Dr. Shepard said the problem is obtaining high performance in programmable digital platforms at radically lower power. "Synchronous means a chip with a clock, but this will be a chip with no clock," he said. "Asynchronous techniques will enable the aggressive use of energy-saving techniques, such as very aggressive, software-controlled scaling of the supply voltage, while preserving high performance where it's needed. The Holy Grail is a software radio in which nearly all of the signal-processing is performed digitally on a programmable platform. It was a nice synergy between my research in advanced design techniques for deep submicron CMOS and Steve's work in asynchronous design."
Working with a colleague at USC, Dr. Nowick will develop an automated computer aided design framework that will overcome limitations of current asynchronous design tools. An important goal of this project is "design-space exploration," creating new optimization algorithms and software tools that allow the designer to try out alternatives and find the best design for a particular application. They also will explore the possibility of a synthesis of synchronous and asynchronous systems.

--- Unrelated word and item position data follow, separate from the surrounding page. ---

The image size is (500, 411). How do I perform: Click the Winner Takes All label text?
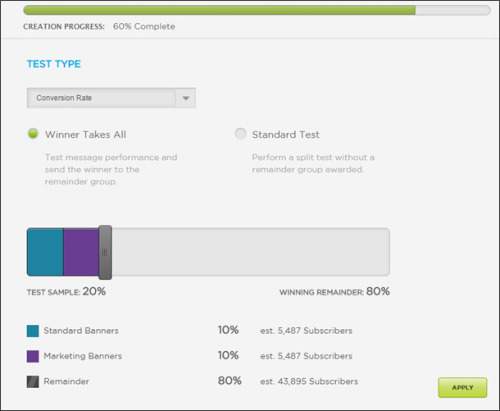coord(86,135)
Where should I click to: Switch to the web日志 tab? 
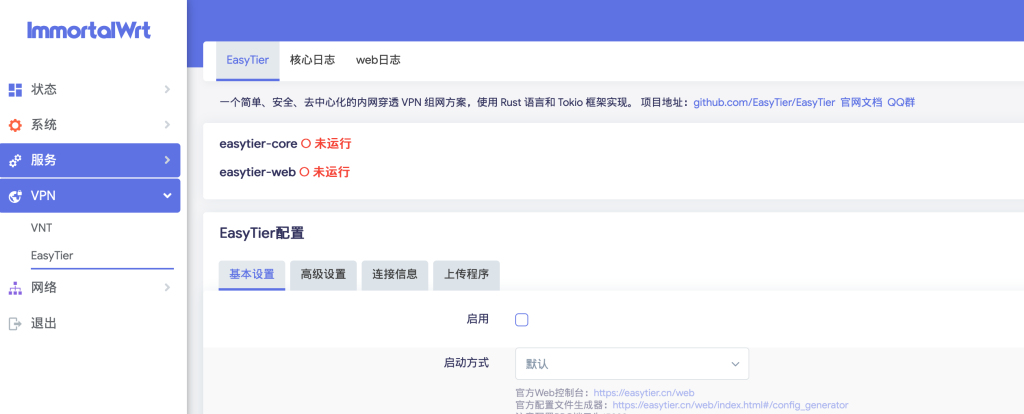coord(378,60)
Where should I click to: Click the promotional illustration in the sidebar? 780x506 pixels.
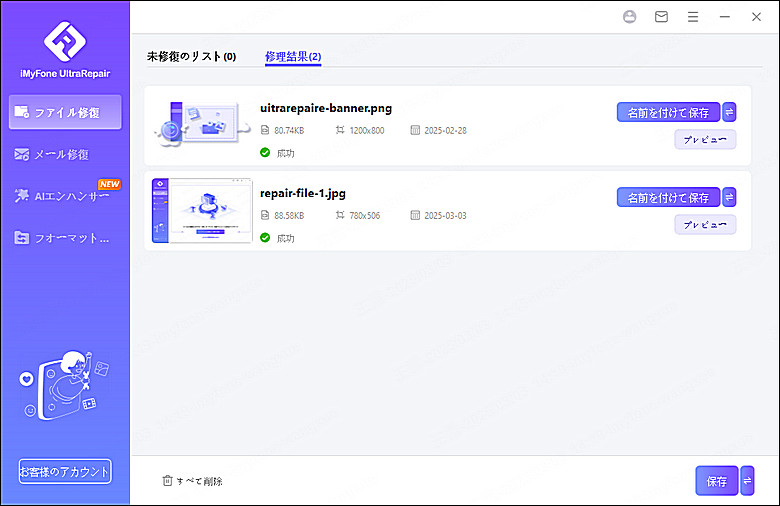(x=65, y=384)
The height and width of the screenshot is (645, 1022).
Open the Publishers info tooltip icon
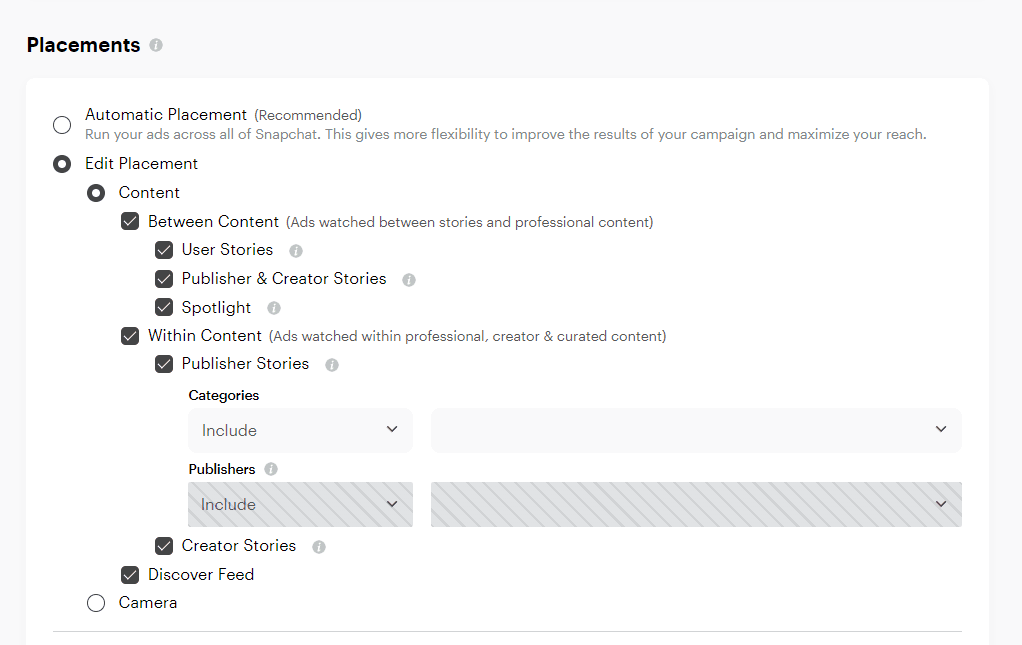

"Ken and I will design a chip," said Dr. Nowick, "and, in the project with USC, we will produce software tools, but we will also have a chip." Prof. Nowick is one of four investigators nationally to be awarded two large-scale grants.Steven K. Feiner, professor of computer science, will use his three-year grant of $450,000 to investigate the design of user interfaces that combine together different kinds of displays and interaction devices. For example, multiple mobile users may view a shared wall-mounted data visualization. At the same time, each user might see complementary private material, customized to her own information needs, and overlaid on the common display through the use of head-tracked hand-held or head-worn see-through displays that create an "augmented reality." "I'll be exploring what I call 'environment management'," said Dr. Feiner. "This is the problem of creating effective user interfaces that allow people to interact with a large and changing mix of personal and shared displays, without becoming overwhelmed by low-level details."
NSF received 920 pre-proposals for large projects, of which 62 were funded. "The competition for these ITR grants was significant," said Dean Galil, "and our faculty did very well."